When my broke i didnt have a lot of time to fix it so i tossed some sheet metal screws in it and its still hold over a year later....(seems pretty tight still too)
Thanks for the update! You have to realize that things like this come from the factory, and they make it in such a way that it's easier for them to manufacture. Not everything is made as a direct bolt on. You have pop rivets in the doors holding parts together. They are a pain to work with, but at the same time they're easier to assemble at the factory. Could you take a picture of your completed job, and post it?

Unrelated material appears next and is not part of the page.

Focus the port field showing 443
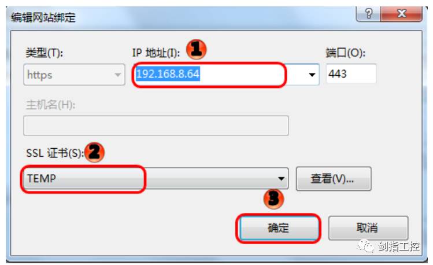tap(351, 74)
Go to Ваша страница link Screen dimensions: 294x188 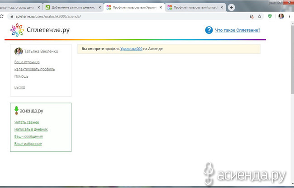27,62
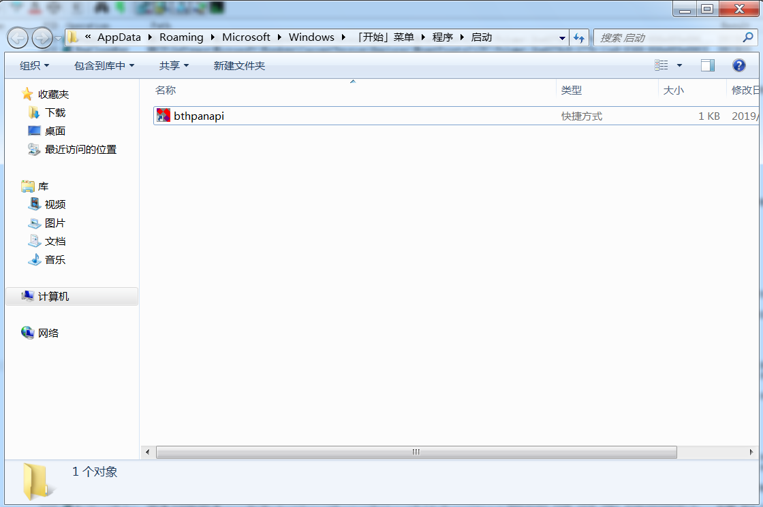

I recently aquired a '97 Sport. On the drive home it ocurred to me that it had no balls at all. NONE! It could barely get out of it's own way. Having had the stretched throttle cable issue on my '99 XLT, I immediatlety suspected this and crawled under the dash. Boy was I in for a surprise. The throttle pedal bracket was not even attached to the firewall! It was just kinda laying there). The previous owner had already attempted to repair it with hugely oversized sheetmetal screws. They had pulled out.
I went with a permanent repair. I WELDED it! Yeah, fire was a concern. Got a little bit of smoke from the carpet backing material, but the bottle of water I had nearby took care of that. I imagine with a bit more careful preperation and shielding of the sparks/slag it wouldn't have been a problem. In all, took me about 2hrs. This includes dragging out the welder and putting it away, as well as fixing ther aforementioned stretched cable. WOW! Now I can really feel those 4.10 gears pulling.
I'm pretty sure there was a recall on this concerning the mounting bracket failing. I know I printed it out when I found it, I'll look for it and post back the link to what I printed.
Well im not going to lie... this was the most rediculous repair i have yet performed on my explorer.... good god i havent even heard of this before LOL
i had a 95 ranger that the bracket broke off in traffic wanna talk about driving like a idiot i had to tie wire the the throtle cable which was bad other then it was a 5spd that poor poor clutch.